Segment Open
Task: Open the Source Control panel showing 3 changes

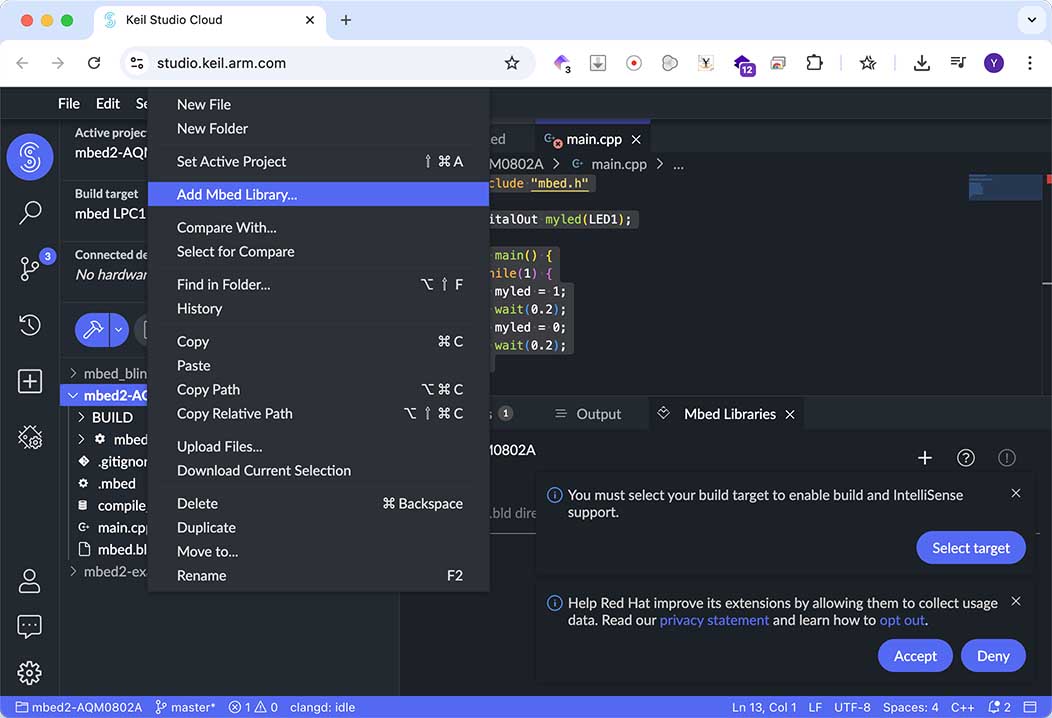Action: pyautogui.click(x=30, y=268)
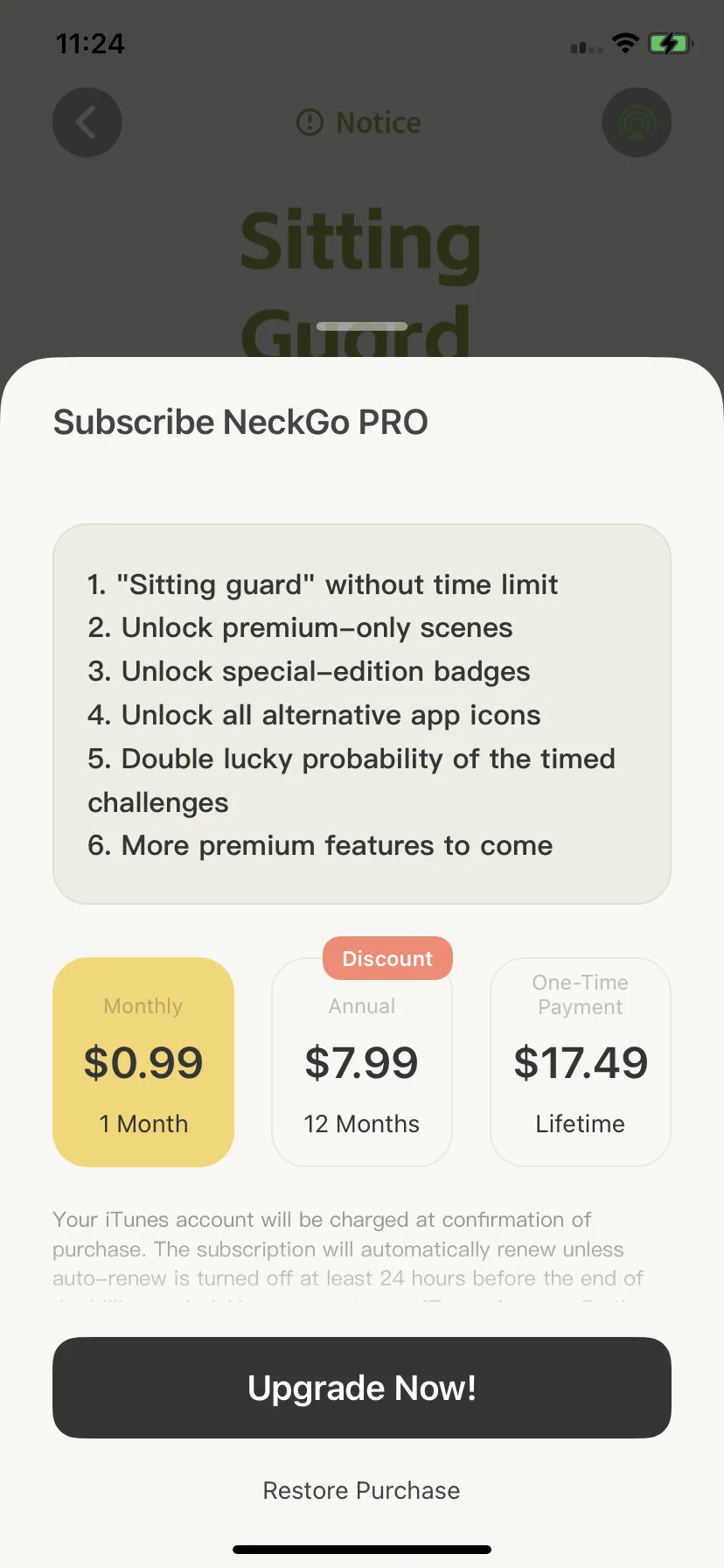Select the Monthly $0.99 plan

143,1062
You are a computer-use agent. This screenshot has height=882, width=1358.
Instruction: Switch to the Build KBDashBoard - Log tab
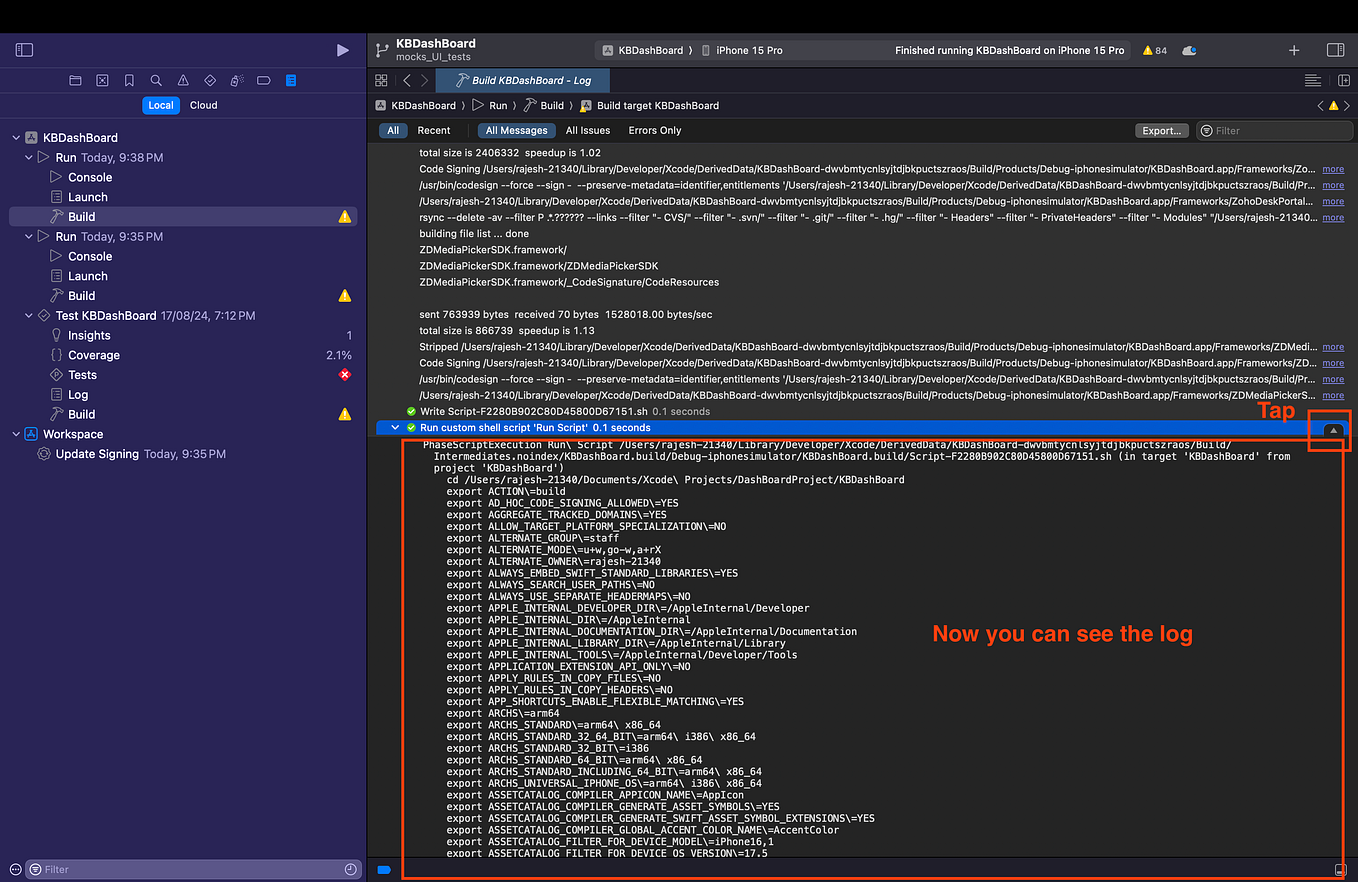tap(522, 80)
Segment Closed
Your objective: Your answer must be an exact copy of the entries above, with no pictures in it.

Solution to this task:
Task: Open the Source Control panel showing 3 changes

Action: pyautogui.click(x=30, y=268)
Select the Monthly $0.99 plan

143,1062
You are a computer-use agent. This screenshot has height=882, width=1358.
Instruction: Switch to the Build KBDashBoard - Log tab
tap(522, 80)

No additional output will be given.